Why CPU Mining Still Matters in 2018 and Beyond
Anyone who has recently attempted to mine cryptocurrency with just their computer may have noticed that is a rather daunting task. Not because it is difficult to set up, as more mining tools make that particular aspect very straightforward. However, the rewards from doing so are nearly nonexistent, as more altcoins and Bitcoin have moved well past CPU mining over the past few years. Without multiple GPUs or even ASICs, mining cryptocurrencies is something at-home users shouldn’t necessarily pursue.
Not only the hardware side of things has evolved in recent years. A lot of coins moved away from CPU mining simply because not doing so would invite botnets and hackers to maliciously mine specific currencies by taking control of other people’s hardware. This is exactly what has been happening to Monero over the past few months. The cryptojacking trend mainly revolves around Monero, as criminals will do their best to obtain cryptocurrencies through any manner they see fit.
While that threat factor may continue to loom overhead, it would appear new currencies are also exploring options in the CPU mining department. The recently announced VerusHash 2.0 algorithm, is designed to make CPU mining not just profitable, but also fun again. A remarkable decision in this day and age of GPU and ASIC mining, although one that also makes sense in terms of making it accessible to everyone on the planet.

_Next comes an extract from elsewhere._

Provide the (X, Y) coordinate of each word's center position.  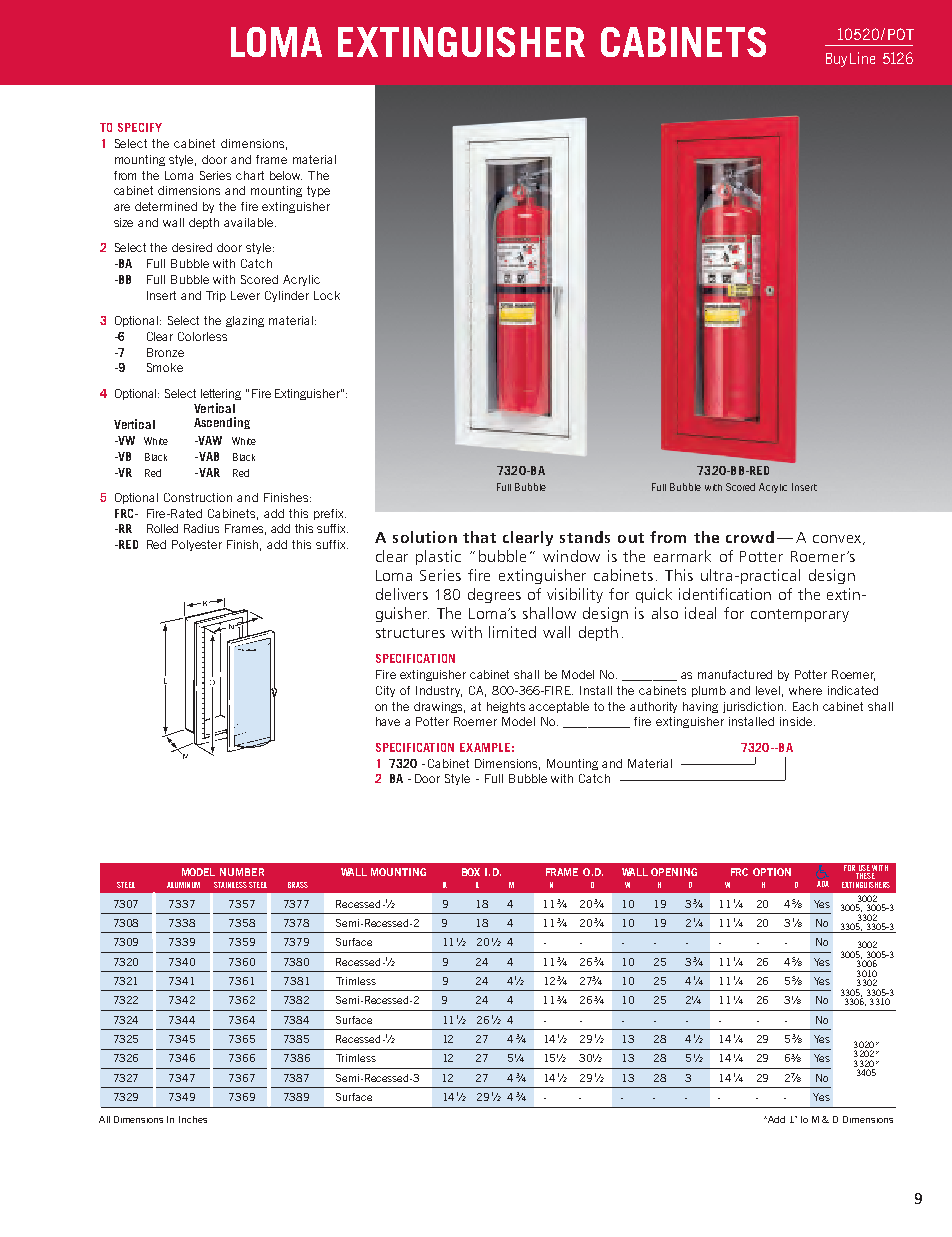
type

One interesting aspect of this new algorithm is how it will be designed to be botnet resistant. The VerusHash 2.0 algorithm favors newer-generation CPUs over older models, which should put most botnet issues to rest. In virtually all cases, botnets are made up of computers and other devices with much older hardware under the hood. As such, this approach may turn out to be viable in the long run, although it also skews the “fairness” aspect a bit.

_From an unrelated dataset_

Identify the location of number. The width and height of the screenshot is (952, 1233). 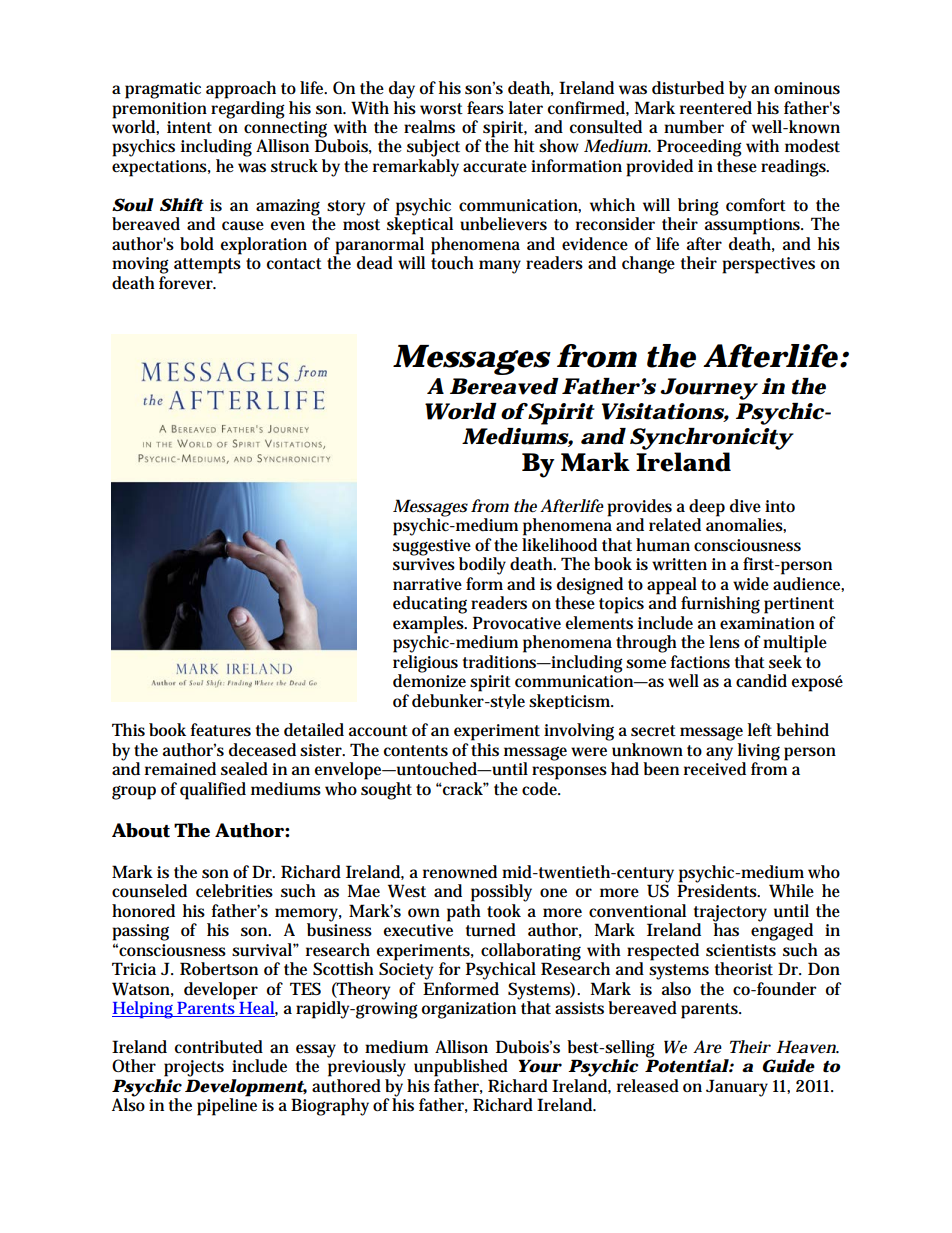
(694, 127).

The big question is whether or not anyone will be interested in exploring this new era of CPU mining. After all, the algorithm is linked to a currency no one has heard of and which may not necessarily become valuable in the long run. For those who simply want to experiment with this concept, however, the algorithm will prove to be an interesting solution to learn more about how the mining aspect of cryptocurrencies works exactly.
For people who have been involved in cryptocurrency mining since the early days, this will be a nice throwback to the “good old days”. It is somewhat heartwarming to see developers acknowledge CPU mining has its merits, although it may not necessarily make people a lot of money. Putting the financial concerns aside, there is no reason to completely dismiss CPU mining in 2018 and beyond. The concept is still valid today, especially in terms of educational value.